Assignment -> Collect each line of the records containing the string "circle".

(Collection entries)
-=-=-=-=-
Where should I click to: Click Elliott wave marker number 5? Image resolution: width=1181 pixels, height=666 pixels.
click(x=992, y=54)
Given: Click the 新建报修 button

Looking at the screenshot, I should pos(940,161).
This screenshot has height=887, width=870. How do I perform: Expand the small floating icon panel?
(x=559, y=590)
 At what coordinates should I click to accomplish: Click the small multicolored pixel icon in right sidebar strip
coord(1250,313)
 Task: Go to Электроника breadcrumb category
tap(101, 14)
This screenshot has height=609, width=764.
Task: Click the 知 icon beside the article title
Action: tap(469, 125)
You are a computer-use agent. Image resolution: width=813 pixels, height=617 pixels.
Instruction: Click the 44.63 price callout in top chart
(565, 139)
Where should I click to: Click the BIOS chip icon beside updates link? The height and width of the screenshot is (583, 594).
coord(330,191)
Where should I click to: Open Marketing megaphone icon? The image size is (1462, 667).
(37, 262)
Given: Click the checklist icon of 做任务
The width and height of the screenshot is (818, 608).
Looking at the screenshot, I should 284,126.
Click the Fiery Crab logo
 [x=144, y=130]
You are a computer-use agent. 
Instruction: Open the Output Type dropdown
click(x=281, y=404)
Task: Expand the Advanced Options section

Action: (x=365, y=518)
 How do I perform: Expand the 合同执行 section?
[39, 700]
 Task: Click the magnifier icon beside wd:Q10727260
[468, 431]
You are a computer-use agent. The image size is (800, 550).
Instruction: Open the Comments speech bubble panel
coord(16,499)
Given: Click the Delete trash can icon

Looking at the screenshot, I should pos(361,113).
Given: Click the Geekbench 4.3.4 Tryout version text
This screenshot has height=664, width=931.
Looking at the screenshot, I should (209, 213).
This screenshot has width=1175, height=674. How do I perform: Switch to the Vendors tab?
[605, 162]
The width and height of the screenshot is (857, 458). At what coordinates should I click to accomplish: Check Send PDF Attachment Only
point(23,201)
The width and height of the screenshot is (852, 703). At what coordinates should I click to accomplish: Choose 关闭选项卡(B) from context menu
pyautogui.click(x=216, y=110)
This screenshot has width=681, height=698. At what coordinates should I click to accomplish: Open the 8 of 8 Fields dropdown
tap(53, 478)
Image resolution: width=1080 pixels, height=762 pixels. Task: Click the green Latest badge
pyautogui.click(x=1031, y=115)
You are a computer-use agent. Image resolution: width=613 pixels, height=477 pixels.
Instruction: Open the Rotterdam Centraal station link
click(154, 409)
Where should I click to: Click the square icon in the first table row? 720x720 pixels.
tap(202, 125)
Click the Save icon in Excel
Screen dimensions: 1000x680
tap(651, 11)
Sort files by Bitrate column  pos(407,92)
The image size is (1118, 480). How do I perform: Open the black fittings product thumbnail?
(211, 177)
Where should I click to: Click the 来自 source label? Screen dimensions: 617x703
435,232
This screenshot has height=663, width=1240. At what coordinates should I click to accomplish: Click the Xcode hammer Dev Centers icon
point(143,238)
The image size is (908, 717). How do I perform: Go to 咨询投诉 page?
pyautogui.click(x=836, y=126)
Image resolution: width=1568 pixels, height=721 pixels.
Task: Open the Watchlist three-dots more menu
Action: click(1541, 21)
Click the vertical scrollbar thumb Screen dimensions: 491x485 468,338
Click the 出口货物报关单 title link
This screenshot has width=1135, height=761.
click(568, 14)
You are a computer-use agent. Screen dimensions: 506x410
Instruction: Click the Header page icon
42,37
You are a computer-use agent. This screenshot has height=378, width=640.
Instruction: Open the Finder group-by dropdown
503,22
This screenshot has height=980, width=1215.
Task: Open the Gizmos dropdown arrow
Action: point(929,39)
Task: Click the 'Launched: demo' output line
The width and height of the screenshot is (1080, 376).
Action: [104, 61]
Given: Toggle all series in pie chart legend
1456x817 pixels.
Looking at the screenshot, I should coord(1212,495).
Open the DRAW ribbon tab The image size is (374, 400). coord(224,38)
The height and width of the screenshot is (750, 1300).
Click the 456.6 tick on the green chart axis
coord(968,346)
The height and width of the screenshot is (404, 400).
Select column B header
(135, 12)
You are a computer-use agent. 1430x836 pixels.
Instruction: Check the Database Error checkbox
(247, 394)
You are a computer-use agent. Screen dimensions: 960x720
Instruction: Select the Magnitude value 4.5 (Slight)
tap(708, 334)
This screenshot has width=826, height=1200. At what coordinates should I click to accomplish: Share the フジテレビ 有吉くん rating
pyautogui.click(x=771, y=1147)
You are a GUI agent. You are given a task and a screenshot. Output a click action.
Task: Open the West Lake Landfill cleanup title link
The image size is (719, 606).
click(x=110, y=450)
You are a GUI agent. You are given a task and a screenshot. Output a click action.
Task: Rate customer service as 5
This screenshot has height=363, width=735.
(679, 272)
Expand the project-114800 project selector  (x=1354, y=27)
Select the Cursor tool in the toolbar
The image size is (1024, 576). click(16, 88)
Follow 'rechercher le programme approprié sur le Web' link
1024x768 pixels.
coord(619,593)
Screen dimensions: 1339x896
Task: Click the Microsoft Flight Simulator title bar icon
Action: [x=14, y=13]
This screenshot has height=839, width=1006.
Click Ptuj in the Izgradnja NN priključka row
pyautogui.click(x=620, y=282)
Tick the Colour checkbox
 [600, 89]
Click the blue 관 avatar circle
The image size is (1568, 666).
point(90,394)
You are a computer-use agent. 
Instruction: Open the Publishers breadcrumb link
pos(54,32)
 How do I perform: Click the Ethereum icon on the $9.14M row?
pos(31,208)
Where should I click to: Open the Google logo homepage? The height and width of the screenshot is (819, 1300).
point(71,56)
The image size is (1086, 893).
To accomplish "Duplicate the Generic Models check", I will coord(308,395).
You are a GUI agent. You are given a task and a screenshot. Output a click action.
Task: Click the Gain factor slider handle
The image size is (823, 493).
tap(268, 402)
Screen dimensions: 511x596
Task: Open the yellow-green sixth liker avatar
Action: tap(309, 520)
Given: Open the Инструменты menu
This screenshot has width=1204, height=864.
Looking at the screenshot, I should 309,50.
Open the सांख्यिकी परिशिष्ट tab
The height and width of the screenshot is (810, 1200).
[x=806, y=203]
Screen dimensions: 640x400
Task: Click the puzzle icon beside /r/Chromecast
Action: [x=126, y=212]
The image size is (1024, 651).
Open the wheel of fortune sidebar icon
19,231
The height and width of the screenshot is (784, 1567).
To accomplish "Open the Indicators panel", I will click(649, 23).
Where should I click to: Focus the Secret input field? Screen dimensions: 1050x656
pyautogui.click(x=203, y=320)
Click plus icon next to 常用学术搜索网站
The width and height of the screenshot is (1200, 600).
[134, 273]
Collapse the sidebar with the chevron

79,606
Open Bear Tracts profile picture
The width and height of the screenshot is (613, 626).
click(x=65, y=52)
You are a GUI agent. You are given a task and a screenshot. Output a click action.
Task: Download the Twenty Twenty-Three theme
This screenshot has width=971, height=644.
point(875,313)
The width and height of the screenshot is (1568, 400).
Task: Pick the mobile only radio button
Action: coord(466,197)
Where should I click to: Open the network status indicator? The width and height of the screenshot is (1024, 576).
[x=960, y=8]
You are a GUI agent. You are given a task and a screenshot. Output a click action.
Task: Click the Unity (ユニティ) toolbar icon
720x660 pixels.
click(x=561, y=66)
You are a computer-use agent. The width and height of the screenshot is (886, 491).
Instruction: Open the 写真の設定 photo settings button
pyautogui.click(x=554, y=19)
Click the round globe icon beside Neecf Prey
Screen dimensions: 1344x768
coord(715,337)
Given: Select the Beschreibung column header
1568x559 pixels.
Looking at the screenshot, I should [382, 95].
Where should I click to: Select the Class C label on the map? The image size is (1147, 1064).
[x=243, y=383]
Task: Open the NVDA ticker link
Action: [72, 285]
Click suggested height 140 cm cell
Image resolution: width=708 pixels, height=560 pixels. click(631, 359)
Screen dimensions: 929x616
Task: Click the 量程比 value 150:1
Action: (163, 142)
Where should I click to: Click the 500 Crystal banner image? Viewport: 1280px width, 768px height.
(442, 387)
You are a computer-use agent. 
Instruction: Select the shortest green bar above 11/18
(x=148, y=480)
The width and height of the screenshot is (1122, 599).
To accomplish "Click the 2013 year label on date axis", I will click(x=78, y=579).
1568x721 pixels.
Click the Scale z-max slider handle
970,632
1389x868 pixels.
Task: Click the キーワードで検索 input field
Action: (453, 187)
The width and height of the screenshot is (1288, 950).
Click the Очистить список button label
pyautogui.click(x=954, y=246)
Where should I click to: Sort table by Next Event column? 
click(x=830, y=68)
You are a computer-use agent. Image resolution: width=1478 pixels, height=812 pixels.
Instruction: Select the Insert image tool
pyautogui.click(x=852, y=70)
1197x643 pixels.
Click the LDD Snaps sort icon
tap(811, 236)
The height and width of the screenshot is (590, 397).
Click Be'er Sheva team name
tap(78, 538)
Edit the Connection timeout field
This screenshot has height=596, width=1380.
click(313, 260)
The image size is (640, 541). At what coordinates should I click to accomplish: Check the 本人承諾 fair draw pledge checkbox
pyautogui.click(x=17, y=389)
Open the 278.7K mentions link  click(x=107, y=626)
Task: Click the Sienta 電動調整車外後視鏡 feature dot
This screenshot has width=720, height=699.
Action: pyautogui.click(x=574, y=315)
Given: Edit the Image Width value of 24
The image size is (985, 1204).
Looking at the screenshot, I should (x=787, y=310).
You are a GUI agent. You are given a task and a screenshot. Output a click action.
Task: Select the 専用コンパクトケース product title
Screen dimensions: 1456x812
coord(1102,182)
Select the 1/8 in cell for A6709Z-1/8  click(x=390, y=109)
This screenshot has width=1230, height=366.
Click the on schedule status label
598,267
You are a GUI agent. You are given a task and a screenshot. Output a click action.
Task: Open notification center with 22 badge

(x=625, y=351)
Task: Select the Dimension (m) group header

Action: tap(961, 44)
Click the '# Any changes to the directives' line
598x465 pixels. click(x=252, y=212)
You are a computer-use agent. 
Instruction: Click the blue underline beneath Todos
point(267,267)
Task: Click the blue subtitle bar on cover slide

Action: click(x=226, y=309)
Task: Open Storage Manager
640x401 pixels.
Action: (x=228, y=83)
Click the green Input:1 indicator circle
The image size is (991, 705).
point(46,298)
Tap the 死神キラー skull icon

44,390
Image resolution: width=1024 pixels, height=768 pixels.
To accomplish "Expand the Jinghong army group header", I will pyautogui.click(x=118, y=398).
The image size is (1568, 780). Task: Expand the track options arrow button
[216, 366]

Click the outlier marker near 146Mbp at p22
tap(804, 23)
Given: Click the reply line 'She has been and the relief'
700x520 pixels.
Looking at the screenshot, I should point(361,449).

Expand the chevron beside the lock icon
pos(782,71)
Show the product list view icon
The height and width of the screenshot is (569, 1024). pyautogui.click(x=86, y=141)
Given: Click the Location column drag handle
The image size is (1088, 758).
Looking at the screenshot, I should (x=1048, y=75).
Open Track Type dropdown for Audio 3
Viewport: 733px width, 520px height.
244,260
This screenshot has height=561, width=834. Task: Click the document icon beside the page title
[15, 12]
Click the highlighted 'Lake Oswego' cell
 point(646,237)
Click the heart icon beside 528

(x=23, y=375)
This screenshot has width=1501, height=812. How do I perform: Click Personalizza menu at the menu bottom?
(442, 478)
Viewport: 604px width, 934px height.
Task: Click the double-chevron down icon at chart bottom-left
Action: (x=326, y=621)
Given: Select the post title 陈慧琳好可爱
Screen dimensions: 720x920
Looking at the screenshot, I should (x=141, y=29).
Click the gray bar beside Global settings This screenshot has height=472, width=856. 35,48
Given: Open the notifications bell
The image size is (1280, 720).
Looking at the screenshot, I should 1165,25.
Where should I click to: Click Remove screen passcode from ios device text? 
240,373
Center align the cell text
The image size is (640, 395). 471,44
-=-=-=-=-
Task answer ->
Click the blue 관 avatar circle
Click the green Input:1 indicator circle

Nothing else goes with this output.